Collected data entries
*-*-*

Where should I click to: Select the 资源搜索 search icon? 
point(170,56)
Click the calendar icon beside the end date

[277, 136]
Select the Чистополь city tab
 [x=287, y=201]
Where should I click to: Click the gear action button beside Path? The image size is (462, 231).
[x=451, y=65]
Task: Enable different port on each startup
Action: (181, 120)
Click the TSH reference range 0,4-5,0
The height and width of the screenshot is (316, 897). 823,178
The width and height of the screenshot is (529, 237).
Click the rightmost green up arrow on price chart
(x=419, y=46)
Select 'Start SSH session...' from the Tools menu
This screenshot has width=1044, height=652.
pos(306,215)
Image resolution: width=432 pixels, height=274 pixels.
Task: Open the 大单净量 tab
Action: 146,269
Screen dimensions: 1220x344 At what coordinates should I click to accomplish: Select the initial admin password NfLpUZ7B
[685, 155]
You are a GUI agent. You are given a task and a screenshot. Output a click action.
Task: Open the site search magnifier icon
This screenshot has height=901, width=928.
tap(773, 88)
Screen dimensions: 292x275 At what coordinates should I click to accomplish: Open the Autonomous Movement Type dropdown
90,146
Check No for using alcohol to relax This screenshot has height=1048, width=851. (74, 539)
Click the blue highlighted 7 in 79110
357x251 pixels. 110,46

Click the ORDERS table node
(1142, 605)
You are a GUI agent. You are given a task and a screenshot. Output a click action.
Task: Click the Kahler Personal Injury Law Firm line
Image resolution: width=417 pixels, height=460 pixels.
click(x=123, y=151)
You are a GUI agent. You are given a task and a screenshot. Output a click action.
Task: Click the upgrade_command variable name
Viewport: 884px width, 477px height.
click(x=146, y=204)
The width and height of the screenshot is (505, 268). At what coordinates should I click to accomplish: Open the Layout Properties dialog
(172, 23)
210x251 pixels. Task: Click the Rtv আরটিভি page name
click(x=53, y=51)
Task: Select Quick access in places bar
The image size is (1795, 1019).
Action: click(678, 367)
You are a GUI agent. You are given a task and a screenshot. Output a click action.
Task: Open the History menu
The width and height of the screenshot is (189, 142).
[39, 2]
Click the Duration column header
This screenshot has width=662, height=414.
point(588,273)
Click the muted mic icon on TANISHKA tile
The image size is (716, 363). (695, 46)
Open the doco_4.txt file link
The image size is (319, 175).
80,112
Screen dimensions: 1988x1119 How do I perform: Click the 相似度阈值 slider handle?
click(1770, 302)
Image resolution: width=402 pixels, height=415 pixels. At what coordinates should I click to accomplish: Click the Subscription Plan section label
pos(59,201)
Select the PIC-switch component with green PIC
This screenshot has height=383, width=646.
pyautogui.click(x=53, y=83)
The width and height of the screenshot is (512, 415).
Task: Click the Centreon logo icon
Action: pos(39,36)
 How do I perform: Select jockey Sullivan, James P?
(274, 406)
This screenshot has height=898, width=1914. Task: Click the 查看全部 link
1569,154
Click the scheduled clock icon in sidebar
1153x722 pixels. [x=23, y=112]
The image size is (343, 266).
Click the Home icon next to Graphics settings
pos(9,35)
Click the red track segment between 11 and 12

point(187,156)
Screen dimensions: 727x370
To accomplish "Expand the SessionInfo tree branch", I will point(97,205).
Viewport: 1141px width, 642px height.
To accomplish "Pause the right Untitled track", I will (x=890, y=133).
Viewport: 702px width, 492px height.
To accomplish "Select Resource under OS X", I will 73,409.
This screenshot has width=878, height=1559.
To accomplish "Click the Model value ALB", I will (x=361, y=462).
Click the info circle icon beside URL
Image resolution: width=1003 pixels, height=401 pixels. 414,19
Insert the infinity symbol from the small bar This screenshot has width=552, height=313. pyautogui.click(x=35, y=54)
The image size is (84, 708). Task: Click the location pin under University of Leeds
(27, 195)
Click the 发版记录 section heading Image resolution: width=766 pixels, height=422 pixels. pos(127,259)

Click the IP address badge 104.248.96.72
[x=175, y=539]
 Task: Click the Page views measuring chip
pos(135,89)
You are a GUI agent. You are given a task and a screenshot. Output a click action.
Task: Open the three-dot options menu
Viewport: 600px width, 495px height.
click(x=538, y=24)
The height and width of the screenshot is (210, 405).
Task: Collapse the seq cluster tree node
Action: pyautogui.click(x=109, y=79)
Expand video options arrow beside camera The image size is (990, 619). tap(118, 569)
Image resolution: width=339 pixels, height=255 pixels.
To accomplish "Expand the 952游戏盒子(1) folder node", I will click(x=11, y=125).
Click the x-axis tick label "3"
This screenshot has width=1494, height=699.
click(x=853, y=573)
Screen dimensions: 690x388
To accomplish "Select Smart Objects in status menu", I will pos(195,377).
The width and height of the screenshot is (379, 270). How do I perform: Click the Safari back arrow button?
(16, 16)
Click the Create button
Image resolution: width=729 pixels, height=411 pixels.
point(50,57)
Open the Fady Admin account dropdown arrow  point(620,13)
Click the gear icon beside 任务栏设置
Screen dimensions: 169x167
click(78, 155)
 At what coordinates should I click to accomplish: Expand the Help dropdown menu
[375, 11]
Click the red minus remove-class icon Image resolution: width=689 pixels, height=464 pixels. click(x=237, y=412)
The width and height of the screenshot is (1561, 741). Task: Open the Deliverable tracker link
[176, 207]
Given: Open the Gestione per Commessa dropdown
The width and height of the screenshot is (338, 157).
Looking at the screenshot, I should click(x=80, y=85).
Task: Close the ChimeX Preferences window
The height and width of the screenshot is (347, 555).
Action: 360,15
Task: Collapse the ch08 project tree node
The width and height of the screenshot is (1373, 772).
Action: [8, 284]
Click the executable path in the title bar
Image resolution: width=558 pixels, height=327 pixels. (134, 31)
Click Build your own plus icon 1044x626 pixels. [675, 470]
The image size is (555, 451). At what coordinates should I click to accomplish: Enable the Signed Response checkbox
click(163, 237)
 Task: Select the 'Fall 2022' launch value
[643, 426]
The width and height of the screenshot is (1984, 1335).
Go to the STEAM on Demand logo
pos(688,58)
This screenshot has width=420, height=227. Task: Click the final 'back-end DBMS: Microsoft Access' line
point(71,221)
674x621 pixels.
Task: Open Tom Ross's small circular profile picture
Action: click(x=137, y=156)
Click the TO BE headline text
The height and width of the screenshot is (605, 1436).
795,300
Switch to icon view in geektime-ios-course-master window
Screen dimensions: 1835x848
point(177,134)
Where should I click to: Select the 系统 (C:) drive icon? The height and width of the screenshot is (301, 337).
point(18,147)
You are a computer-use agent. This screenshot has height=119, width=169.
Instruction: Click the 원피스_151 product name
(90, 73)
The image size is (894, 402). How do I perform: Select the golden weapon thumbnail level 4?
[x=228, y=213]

*-*-*

Required task:
Replace "magnifier" with "magnifying glass" in the records between the lines holding "Select the Чистополь city tab" and "Check No for", inclusive, and give only those lines back with everything else unchanged.

Exercise output:
Select the Чистополь city tab
 [x=287, y=201]
Where should I click to: Click the gear action button beside Path? The image size is (462, 231).
[x=451, y=65]
Task: Enable different port on each startup
Action: (181, 120)
Click the TSH reference range 0,4-5,0
The height and width of the screenshot is (316, 897). 823,178
The width and height of the screenshot is (529, 237).
Click the rightmost green up arrow on price chart
(x=419, y=46)
Select 'Start SSH session...' from the Tools menu
This screenshot has width=1044, height=652.
pos(306,215)
Image resolution: width=432 pixels, height=274 pixels.
Task: Open the 大单净量 tab
Action: 146,269
Screen dimensions: 1220x344 At what coordinates should I click to accomplish: Select the initial admin password NfLpUZ7B
[685, 155]
You are a GUI agent. You are given a task and a screenshot. Output a click action.
Task: Open the site search magnifying glass icon
This screenshot has height=901, width=928.
tap(773, 88)
Screen dimensions: 292x275 At what coordinates should I click to accomplish: Open the Autonomous Movement Type dropdown
90,146
Check No for using alcohol to relax This screenshot has height=1048, width=851. (74, 539)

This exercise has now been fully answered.